A outra senhora, que sei agora filha, indignada corta:

-          Mamãe! Por favor!

E ela nem se toca:

-          Não me deixam fazer nada. Absolutamente nada. E são cinco! Tem sempre um escondido atrás da porta. Um terror. A senhora nem imagina!

A filha dirige-se a mim:

-          A senhora desculpe. “Ela” anda irritada com muita dor nas costas.
-          Irritada é sua avó! E eu não sou “ela”. Estou aqui presente de carne e osso!

Procuro melhorar o clima comungando com a irritação causada pela dor nas costas.

-           Imagina! Dor é mesmo muito irritante.  Não se preocupe!
-        A senhora sabe muito bem que não é isto!

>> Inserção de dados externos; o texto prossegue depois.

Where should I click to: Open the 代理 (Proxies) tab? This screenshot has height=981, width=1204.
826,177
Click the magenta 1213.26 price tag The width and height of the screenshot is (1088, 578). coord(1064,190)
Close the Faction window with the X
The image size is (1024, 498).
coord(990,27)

Ouvi sua conversa com sua filha. A senhora fugiu dela! Eu bem que ouvi. (voltando-se para a filha) Você não ouviu? Ela fugiu da filha!  Era o que eu deveria ter feito!
-          Mamãe!!!
-       Mamãe coisa nenhuma. Vai ver que ela vai até ao cinema sozinha. (voltando-se para mim) A senhora vai ao cinema sozinha?
-          As vezes, quando...
-      Viu! Viu só! (para  mim) Onde é mais que a senhora vai sozinha?
-         Ora, eu...
-         Vai ver vai ao supermercado. Ao cabeleireiro também?
-         Eu...
-         Agora me diz, como é que a senhora faz para fugir?
-         Eu moro sozinha!

Um silêncio se estabelece e o olhar dela é de puro espanto enquanto a filha agora me parece bem irritada.

-       E mais esta! E nunca deixou o gás ligado?

A filha atalha belicosa:

-     Morar sozinha nesta idade é um perigo! Seus filhos não deviam deixar.

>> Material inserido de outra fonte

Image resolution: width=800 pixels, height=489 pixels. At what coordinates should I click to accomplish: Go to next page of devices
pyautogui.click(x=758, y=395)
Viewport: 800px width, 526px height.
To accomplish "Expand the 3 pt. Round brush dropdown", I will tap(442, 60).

Agora a irritação passa para mim:

-          Não me parece que eles tenham que “deixar”. Alem disto...
-          (interrompendo) Tá vendo! Tá vendo só! Tá se metendo até com a senhora. Doida! É doida varrida!

A intervenção da senhora consegue impedir minha agressividade e numa voz que procuro doce tento melhorar as coisas:

-          Ela se preocupa com a senhora. É natural!
-          Se a senhora acha natural porque é que reclamou com “sua filha”?
-          Na verdade ela estava só zangada por eu ter vindo de táxi. E não de eu ter vindo sozinha. Recentemente vendi o carro...

E ela dá um berro:

-          Carro!!! A senhora dirigia um carro!

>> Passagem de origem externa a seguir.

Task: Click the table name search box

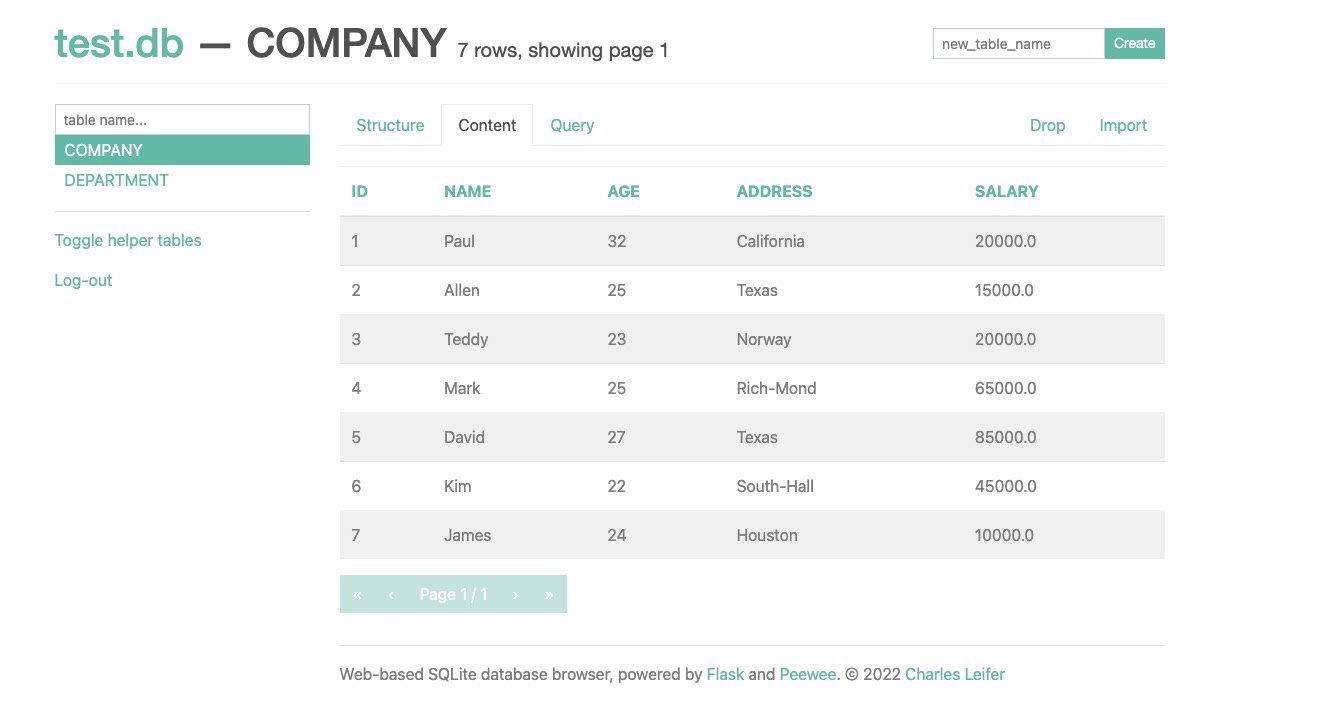Action: (182, 120)
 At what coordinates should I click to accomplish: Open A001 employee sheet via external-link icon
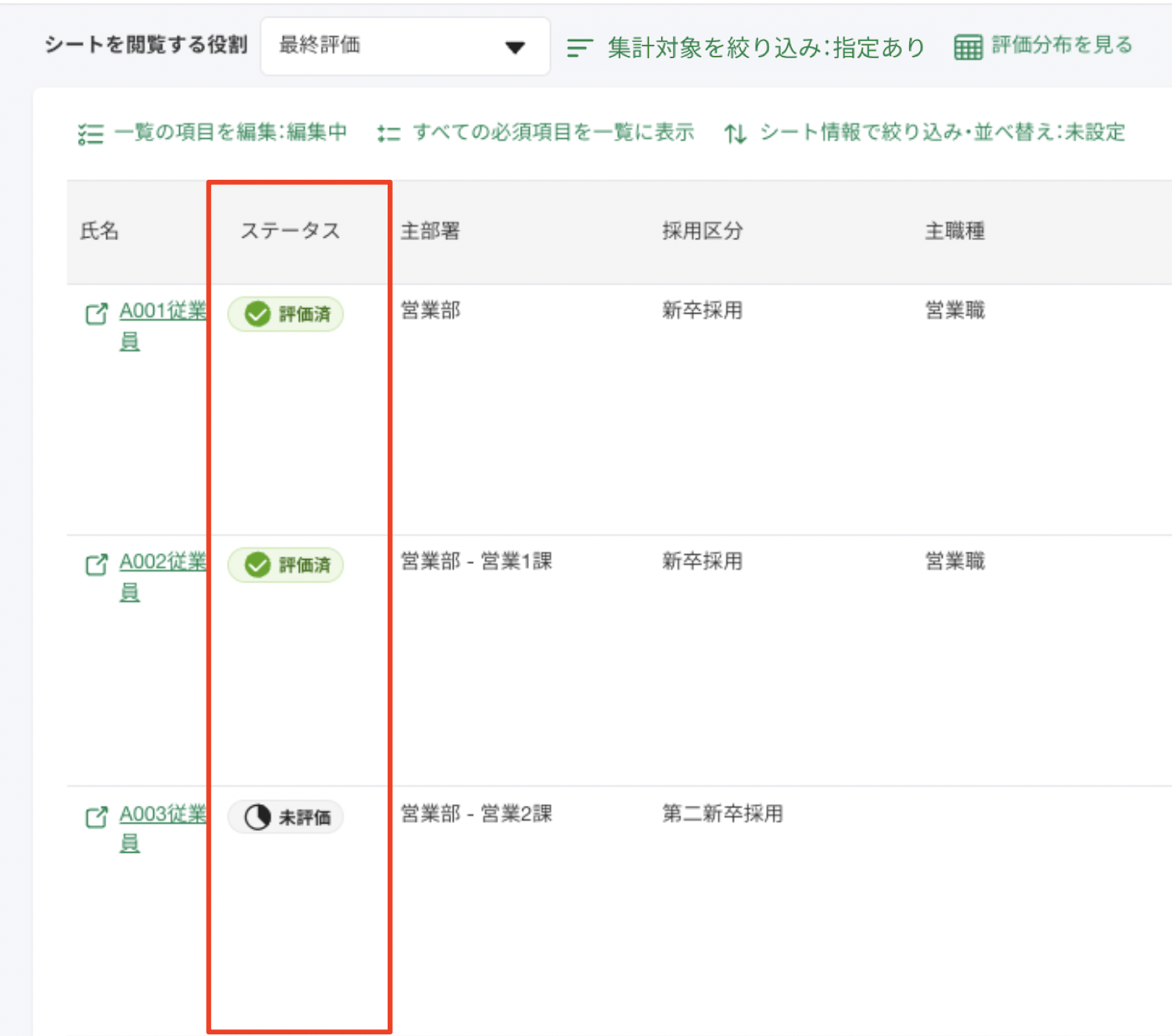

Isto foi demais para ela que se fecha num silencio trágico. Trato de ficar em silêncio também. Sabe-se lá em que isto vai dar se continuar. De repente ela volta falar. Não está se dirigindo nem a mim, nem à filha. O olhar está distante numa reflexão que adoça sua fisionomia. O nascer de um sorriso traz a beleza camuflando as rugas:

-          Filhos... até que no Natal...

E ela dá umas pancadinhas carinhosas na mão da filha que olha pra ela com carinho. E eu penso: devia ter vindo com minha filha!